Выбрать главу

Кроме того, приятно волновало Петра Ивановича и сознание, что вот пришло время, и он уже понадобился!.. И хотя об этом он думал с иронической веселой улыбкой, но если бы теперь вдруг оказалось, что никакого дела у Пивкина и нет к нему, он бы почувствовал себя глубоко несчастным человеком.

Еще и по этой причине, в которой он и себе-то не признавался, Петр Иванович не спешил к встрече с Пивкиным, тем более к встрече случайной, на ходу.

Однажды утром, когда пастух разбудил его своим рожком, а полчаса спустя и косари проехали, Петр Иванович не смог больше уснуть и, выбравшись из-под полога на сушилах, где спал, оделся и потихоньку спустился по лесенке вниз и вышел во двор. Солнце еще не взошло, но высокие перистые облака в вышине уже окрасились зарей. Трава во дворе была седой от росы. Цямка не держала никакой скотины, у нее было только с десяток кур, и потому трава во дворе была нетоптана, росла пышно и густо. Тропинки к колодцу, к дровосеке и сюда, к сушилам, плотно затянулись мелкой муравой, и когда Петр Иванович шел к дому, то босые ноги ласково ожгло ледяной росой.

Он обул резиновые сапоги, что давалось ему с каждым разом все легче и легче, задами вышел к поскотине, где уже бродили коровы и козы, потом, перебравшись под огорожей, по тропинке сквозь молодые ольховые заросли выбрался на луг и пошел к речке. Пути было километра с два, но плававший над лугом низкий плотный туман странно и причудливо все кругом преобразил. Вверху было чистое и лучезарное небо, где-то близко звенел невидимый жаворонок, а тут, внизу, где шел Пресняков, был еще плотный туман, не видно было ничего и на десяток шагов, высокая трава, отягченная росой, клонилась седыми гривами, грозя Преснякову настоящим водопадом за всякое неосторожное движение.

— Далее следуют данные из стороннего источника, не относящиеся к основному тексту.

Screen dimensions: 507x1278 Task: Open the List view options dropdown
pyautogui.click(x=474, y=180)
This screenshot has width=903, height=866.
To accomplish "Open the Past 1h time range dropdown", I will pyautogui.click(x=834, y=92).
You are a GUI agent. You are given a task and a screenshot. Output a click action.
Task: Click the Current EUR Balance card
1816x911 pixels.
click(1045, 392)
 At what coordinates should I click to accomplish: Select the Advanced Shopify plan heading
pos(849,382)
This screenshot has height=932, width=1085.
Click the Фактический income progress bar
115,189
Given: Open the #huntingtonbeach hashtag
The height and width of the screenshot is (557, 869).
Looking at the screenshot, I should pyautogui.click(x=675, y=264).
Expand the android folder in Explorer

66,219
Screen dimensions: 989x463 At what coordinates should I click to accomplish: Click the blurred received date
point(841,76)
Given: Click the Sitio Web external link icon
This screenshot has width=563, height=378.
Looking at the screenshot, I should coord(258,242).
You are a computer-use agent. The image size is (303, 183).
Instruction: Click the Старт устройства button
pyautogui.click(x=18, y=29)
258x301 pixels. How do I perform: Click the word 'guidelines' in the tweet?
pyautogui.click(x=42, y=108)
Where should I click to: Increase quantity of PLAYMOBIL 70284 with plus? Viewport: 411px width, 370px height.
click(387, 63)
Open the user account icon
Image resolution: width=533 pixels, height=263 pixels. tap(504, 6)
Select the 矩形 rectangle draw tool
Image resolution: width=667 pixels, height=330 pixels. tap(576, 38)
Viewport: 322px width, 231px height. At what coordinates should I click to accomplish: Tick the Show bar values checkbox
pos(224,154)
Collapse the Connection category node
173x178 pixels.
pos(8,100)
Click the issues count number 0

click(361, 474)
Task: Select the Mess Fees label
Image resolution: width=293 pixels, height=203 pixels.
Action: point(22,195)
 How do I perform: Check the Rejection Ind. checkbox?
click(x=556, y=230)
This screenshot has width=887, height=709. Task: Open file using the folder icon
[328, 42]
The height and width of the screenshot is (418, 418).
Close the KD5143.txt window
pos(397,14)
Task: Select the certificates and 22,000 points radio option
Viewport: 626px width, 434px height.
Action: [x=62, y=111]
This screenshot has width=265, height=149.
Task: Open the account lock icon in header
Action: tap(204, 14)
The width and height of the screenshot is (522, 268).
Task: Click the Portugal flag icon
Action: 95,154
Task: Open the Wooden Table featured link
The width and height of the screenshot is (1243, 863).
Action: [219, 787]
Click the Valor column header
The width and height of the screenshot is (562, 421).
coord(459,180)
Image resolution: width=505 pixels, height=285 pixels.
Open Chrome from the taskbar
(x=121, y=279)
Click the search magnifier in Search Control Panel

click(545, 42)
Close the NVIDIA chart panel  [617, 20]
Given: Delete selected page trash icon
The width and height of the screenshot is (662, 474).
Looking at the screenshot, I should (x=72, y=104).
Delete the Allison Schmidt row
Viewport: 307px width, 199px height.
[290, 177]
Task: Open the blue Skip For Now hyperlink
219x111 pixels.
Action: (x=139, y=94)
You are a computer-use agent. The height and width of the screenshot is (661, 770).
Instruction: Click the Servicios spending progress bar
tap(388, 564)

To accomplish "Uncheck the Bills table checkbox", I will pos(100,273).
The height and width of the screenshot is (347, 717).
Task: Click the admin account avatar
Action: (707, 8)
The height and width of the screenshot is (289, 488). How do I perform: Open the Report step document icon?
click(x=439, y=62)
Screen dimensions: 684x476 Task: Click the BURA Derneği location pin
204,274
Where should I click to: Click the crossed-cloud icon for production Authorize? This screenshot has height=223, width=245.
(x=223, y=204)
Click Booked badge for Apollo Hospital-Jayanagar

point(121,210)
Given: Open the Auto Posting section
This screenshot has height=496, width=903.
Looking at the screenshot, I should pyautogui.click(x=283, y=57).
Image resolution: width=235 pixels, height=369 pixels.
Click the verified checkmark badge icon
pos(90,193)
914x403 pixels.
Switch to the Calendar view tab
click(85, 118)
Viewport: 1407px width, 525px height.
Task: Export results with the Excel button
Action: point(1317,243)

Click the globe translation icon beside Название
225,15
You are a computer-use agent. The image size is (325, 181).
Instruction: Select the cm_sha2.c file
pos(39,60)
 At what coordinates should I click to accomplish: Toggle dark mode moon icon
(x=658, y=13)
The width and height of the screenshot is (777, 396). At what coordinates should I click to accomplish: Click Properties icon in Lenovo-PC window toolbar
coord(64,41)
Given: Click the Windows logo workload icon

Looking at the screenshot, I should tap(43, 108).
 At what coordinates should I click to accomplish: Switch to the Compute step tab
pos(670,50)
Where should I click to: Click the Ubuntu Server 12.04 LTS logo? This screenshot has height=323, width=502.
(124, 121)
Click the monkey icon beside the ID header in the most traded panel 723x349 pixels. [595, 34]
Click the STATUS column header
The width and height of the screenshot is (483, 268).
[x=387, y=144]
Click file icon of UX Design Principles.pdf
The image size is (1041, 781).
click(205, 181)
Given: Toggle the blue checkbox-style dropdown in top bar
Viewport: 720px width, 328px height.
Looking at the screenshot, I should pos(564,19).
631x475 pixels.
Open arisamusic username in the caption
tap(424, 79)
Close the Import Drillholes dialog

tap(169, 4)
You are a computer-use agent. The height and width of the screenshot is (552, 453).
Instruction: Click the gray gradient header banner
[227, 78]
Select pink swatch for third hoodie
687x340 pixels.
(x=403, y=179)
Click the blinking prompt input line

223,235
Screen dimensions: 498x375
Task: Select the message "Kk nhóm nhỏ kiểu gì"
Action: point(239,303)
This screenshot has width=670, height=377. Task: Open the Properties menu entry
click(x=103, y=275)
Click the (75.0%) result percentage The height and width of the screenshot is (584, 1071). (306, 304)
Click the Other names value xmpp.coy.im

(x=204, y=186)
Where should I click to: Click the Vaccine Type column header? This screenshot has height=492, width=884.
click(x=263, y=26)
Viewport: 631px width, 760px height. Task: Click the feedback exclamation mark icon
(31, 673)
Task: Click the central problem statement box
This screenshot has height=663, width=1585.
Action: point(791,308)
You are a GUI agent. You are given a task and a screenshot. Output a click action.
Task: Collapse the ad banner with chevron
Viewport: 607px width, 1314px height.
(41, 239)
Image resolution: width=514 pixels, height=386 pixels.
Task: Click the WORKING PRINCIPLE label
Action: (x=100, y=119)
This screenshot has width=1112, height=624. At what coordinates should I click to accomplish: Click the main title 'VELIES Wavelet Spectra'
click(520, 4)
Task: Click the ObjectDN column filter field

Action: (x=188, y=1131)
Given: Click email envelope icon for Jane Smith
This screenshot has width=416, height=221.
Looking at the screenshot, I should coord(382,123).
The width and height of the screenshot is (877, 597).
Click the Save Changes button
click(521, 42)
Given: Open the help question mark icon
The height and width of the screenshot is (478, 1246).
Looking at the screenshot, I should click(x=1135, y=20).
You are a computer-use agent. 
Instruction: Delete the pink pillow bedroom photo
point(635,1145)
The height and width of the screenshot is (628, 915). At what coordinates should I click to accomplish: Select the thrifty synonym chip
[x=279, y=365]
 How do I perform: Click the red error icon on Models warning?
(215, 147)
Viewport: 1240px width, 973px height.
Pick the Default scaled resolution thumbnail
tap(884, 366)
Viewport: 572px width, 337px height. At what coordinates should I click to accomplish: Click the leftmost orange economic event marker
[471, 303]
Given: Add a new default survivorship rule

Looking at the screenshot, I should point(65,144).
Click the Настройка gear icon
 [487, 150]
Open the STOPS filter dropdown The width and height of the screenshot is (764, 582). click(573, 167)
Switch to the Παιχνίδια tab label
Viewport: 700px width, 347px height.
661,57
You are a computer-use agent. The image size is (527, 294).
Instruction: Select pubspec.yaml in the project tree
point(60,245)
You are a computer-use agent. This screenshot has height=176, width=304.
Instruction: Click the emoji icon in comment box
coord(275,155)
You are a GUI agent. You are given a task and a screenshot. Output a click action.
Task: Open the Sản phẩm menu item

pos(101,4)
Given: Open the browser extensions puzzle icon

Солнце поднималось, туман заметно редел и только над речкой не хотел сдаваться и, уже розовый, клубился над водой, над ветлами по берегам, то вздымаясь, то опадая, и тогда густые ветви казались зелеными парусами кораблей, плывущих куда-то праздничной армадой.

Пресняков остановился, выглядывая в солнечной вышине неумолчного жаворонка, и тут вдруг услышал совсем близко звон кос. Косили вразнобой, должно быть, возле кустов, по кочкам и болотникам, и мокрый густой хруст срезаемой травы и звон кос хорошо выдавали трудную работу. И оселок вызванивал тягуче, неторопливо и дольше обычного, и было ясно, что косарь устал, а эта минута, когда нужно поправить косу, ему как отдых. Иногда раздавался и мужской голос, но за туманом звучал невнятно, слово было не понять. Но тем не менее Петр Иванович разобрал голос Пивкина, и опять от мысли о деле, которое припасает для него председатель сельсовета, у него тревожно и сладко сжалось сердце. Он пошел по тропинке по-над самой водой, а звон кос летел за ним в тумане следом и как будто не отставал. Но туман с каждой минутой редел, вода в речке, тронутая первыми пробившимися к ней лучами, дымила уже слабо, но зато с шумом и яростью плескались щуки в кувшинках, поблескивали стрекозы, все резче делался стрекот кузнечиков в обсыхающей от росы траве, и уже звон отдалившихся кос мешался с этим сухим стрекотом.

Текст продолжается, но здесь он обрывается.